[Source data]
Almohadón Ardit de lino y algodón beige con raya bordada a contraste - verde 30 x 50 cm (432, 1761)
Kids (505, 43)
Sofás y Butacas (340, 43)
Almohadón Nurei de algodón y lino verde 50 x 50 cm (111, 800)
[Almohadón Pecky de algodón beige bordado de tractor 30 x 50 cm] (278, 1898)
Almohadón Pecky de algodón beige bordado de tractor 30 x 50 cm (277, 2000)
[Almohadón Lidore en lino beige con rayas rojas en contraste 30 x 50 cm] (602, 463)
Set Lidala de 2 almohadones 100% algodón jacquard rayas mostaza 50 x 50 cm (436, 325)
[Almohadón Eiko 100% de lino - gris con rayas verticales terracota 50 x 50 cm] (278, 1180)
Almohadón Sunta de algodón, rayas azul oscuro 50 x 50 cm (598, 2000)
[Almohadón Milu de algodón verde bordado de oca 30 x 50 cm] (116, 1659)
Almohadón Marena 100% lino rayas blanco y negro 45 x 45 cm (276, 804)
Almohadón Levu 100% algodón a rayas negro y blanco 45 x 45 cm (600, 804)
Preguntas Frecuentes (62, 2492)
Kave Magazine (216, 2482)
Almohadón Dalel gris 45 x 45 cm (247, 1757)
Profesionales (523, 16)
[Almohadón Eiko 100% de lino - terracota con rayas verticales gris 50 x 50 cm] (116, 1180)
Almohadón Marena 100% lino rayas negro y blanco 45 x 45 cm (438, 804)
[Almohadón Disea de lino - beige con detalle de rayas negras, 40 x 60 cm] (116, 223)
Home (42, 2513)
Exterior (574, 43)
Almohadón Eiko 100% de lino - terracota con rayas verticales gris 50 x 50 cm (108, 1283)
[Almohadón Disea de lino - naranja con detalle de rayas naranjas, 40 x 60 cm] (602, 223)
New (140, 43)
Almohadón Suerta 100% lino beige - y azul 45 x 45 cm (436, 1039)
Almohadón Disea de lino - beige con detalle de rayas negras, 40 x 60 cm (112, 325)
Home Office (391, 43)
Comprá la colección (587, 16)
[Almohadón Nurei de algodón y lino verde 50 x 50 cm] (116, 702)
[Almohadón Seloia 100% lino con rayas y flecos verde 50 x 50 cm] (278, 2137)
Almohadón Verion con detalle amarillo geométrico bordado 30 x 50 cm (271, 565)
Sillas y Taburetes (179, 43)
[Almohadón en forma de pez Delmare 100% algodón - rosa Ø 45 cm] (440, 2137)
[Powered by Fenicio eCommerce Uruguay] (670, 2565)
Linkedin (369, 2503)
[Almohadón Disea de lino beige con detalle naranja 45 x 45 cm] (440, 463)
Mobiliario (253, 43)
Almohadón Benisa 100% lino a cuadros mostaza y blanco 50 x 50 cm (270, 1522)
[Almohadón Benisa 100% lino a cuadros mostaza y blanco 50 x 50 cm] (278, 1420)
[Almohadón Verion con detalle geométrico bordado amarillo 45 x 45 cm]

#### Exercise objective
Return all of the entries word for word.

#### Answer box
Almohadón Ardit de lino y algodón beige con raya bordada a contraste - verde 30 x 50 cm (432, 1761)
Kids (505, 43)
Sofás y Butacas (340, 43)
Almohadón Nurei de algodón y lino verde 50 x 50 cm (111, 800)
[Almohadón Pecky de algodón beige bordado de tractor 30 x 50 cm] (278, 1898)
Almohadón Pecky de algodón beige bordado de tractor 30 x 50 cm (277, 2000)
[Almohadón Lidore en lino beige con rayas rojas en contraste 30 x 50 cm] (602, 463)
Set Lidala de 2 almohadones 100% algodón jacquard rayas mostaza 50 x 50 cm (436, 325)
[Almohadón Eiko 100% de lino - gris con rayas verticales terracota 50 x 50 cm] (278, 1180)
Almohadón Sunta de algodón, rayas azul oscuro 50 x 50 cm (598, 2000)
[Almohadón Milu de algodón verde bordado de oca 30 x 50 cm] (116, 1659)
Almohadón Marena 100% lino rayas blanco y negro 45 x 45 cm (276, 804)
Almohadón Levu 100% algodón a rayas negro y blanco 45 x 45 cm (600, 804)
Preguntas Frecuentes (62, 2492)
Kave Magazine (216, 2482)
Almohadón Dalel gris 45 x 45 cm (247, 1757)
Profesionales (523, 16)
[Almohadón Eiko 100% de lino - terracota con rayas verticales gris 50 x 50 cm] (116, 1180)
Almohadón Marena 100% lino rayas negro y blanco 45 x 45 cm (438, 804)
[Almohadón Disea de lino - beige con detalle de rayas negras, 40 x 60 cm] (116, 223)
Home (42, 2513)
Exterior (574, 43)
Almohadón Eiko 100% de lino - terracota con rayas verticales gris 50 x 50 cm (108, 1283)
[Almohadón Disea de lino - naranja con detalle de rayas naranjas, 40 x 60 cm] (602, 223)
New (140, 43)
Almohadón Suerta 100% lino beige - y azul 45 x 45 cm (436, 1039)
Almohadón Disea de lino - beige con detalle de rayas negras, 40 x 60 cm (112, 325)
Home Office (391, 43)
Comprá la colección (587, 16)
[Almohadón Nurei de algodón y lino verde 50 x 50 cm] (116, 702)
[Almohadón Seloia 100% lino con rayas y flecos verde 50 x 50 cm] (278, 2137)
Almohadón Verion con detalle amarillo geométrico bordado 30 x 50 cm (271, 565)
Sillas y Taburetes (179, 43)
[Almohadón en forma de pez Delmare 100% algodón - rosa Ø 45 cm] (440, 2137)
[Powered by Fenicio eCommerce Uruguay] (670, 2565)
Linkedin (369, 2503)
[Almohadón Disea de lino beige con detalle naranja 45 x 45 cm] (440, 463)
Mobiliario (253, 43)
Almohadón Benisa 100% lino a cuadros mostaza y blanco 50 x 50 cm (270, 1522)
[Almohadón Benisa 100% lino a cuadros mostaza y blanco 50 x 50 cm] (278, 1420)
[Almohadón Verion con detalle geométrico bordado amarillo 45 x 45 cm]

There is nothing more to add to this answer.